CodePudding user response:
You can do LEFT_ANTI based on two columns which will give you the records present in one dataframe but missing from another. You can then union both the outputs.
// Use comma separated string instead of colList in case of python
Dataset<Row> missingInRight = leftDF.join(rightDF, colList, "left_anti");
Dataset<Row> missingInLeft = rightDF.join(leftDF, colList, "left_anti");
missingInRight.union(missingInLeft).show();
Output:
----- ----- ------
|col_1|col_2|source|
----- ----- ------
| A| 2|data_1|
| A| 3|data_2|
----- ----- ------
You can also add a column to tell you which dataframe didn't had the record.
Dataset<Row> missingInRight = leftDF.join(rightDF, colList, "left_anti")
.withColumn("Comment", functions.lit("NOT_IN_RIGHT"));
Dataset<Row> missingInLeft = rightDF.join(leftDF, colList, "left_anti")

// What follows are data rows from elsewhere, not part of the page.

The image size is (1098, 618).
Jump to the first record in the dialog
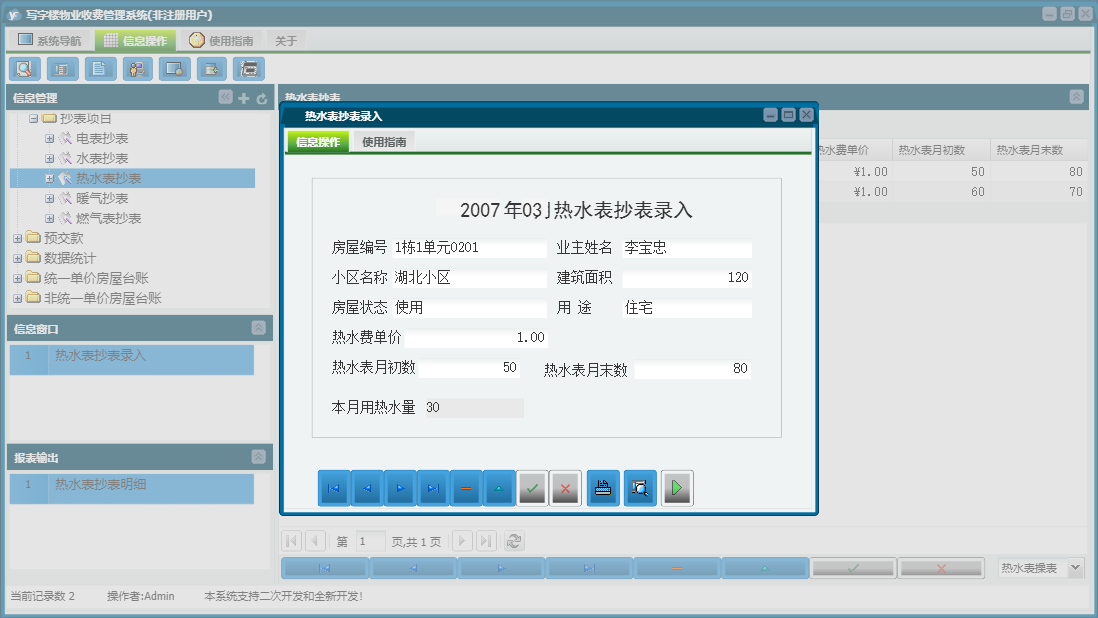pos(333,488)
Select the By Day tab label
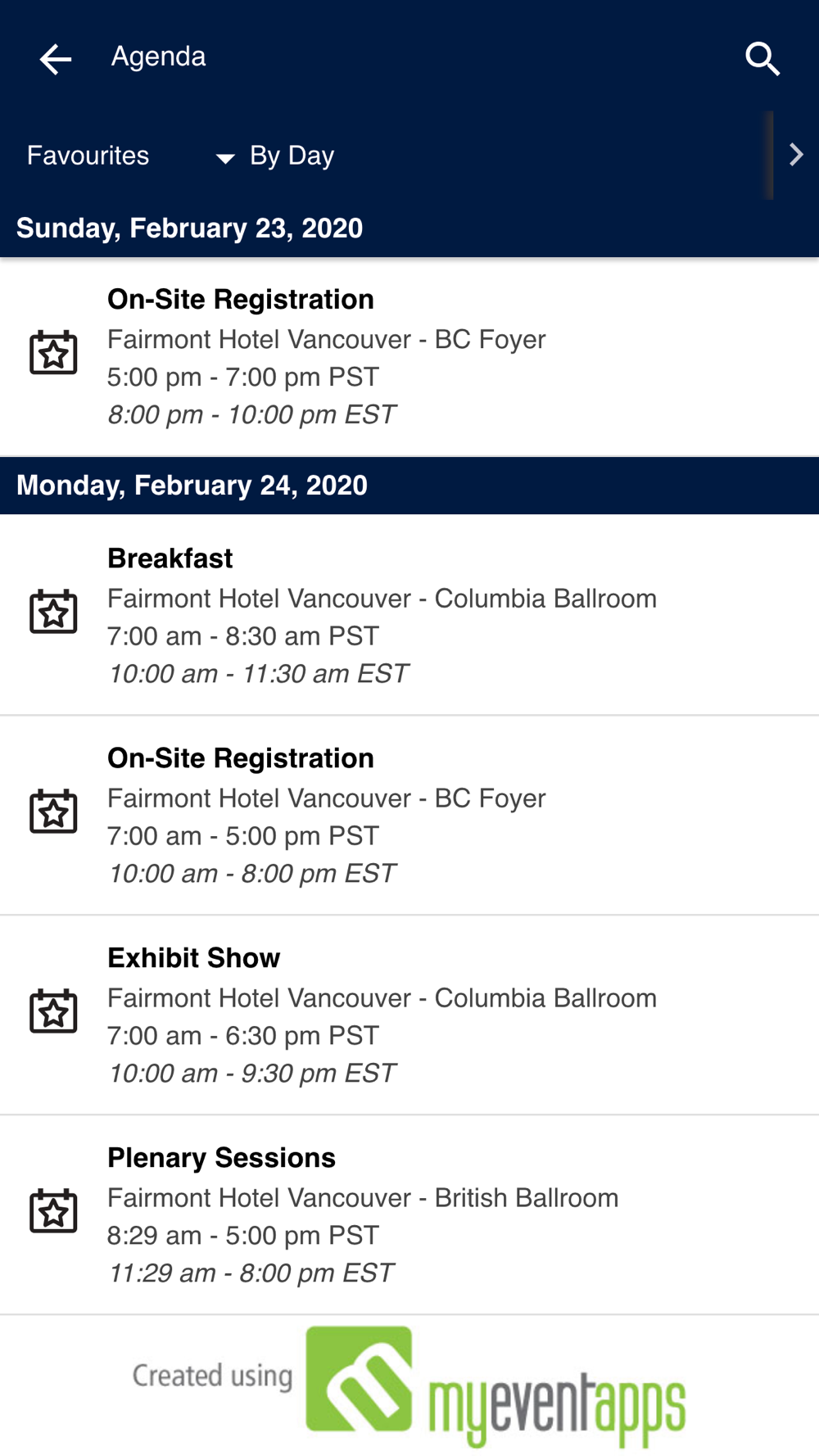 [x=292, y=156]
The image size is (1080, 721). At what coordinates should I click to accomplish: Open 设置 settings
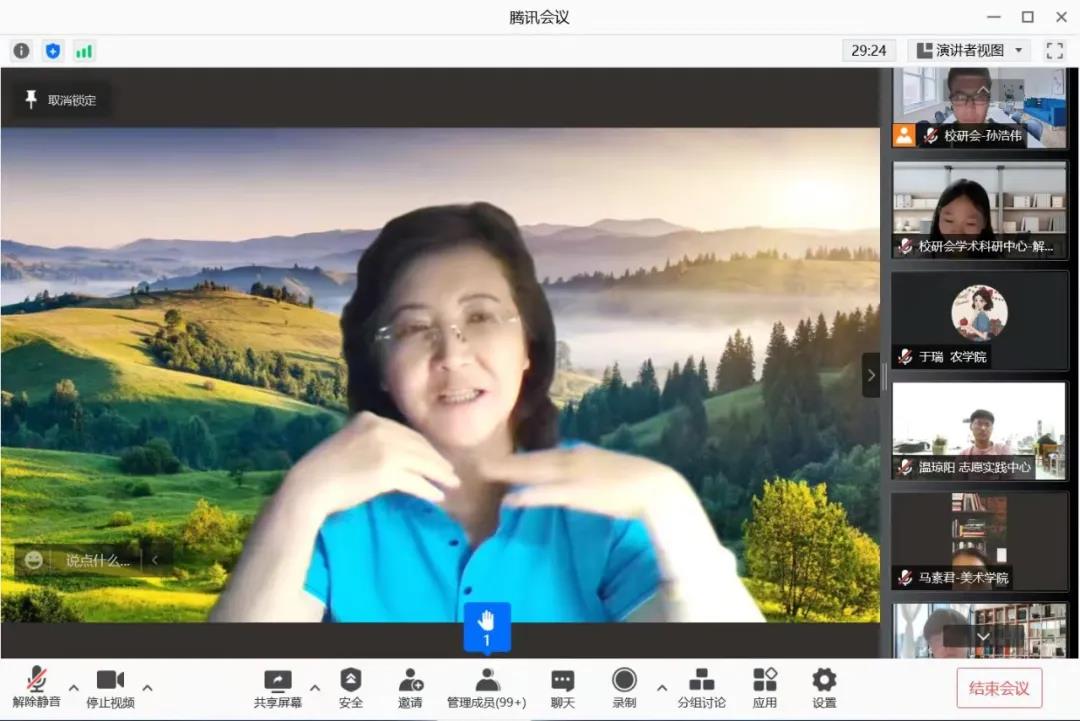point(824,688)
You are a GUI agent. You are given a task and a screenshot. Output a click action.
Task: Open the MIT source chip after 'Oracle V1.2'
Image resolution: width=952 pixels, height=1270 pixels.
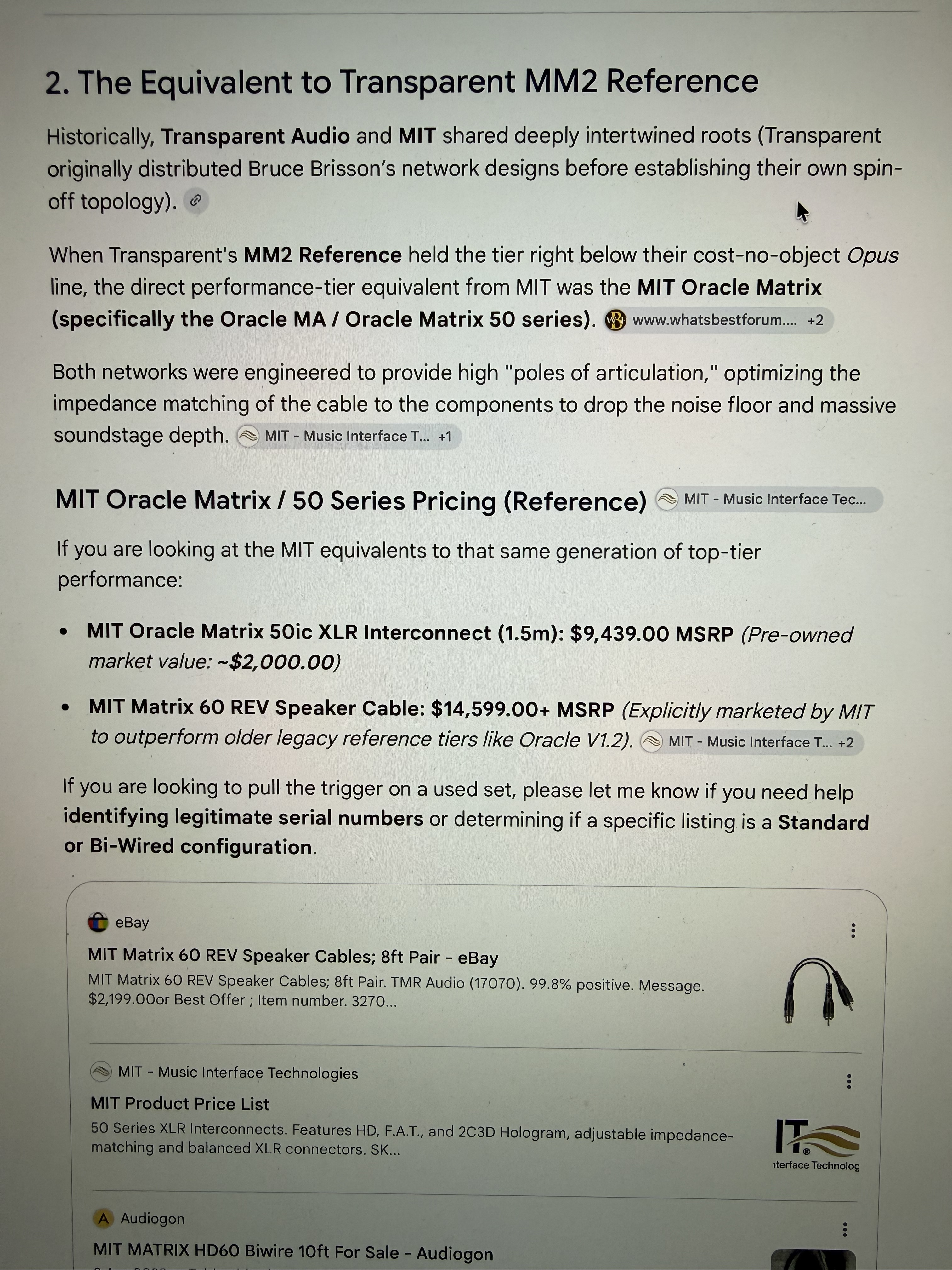click(x=751, y=741)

.withColumn("Comment", functions.lit("NOT_IN_LEFT"));
missingInRight.union(missingInLeft).show();
Output:
----- ----- ------ ------------
|col_1|col_2|source| Comment|
----- ----- ------ ------------
| A| 2|data_1|NOT_IN_RIGHT|
| A| 3|data_2| NOT_IN_LEFT|
----- ----- ------ ------------
In case of comparing all the columns, you can use "except"
leftDF.except(rightDF)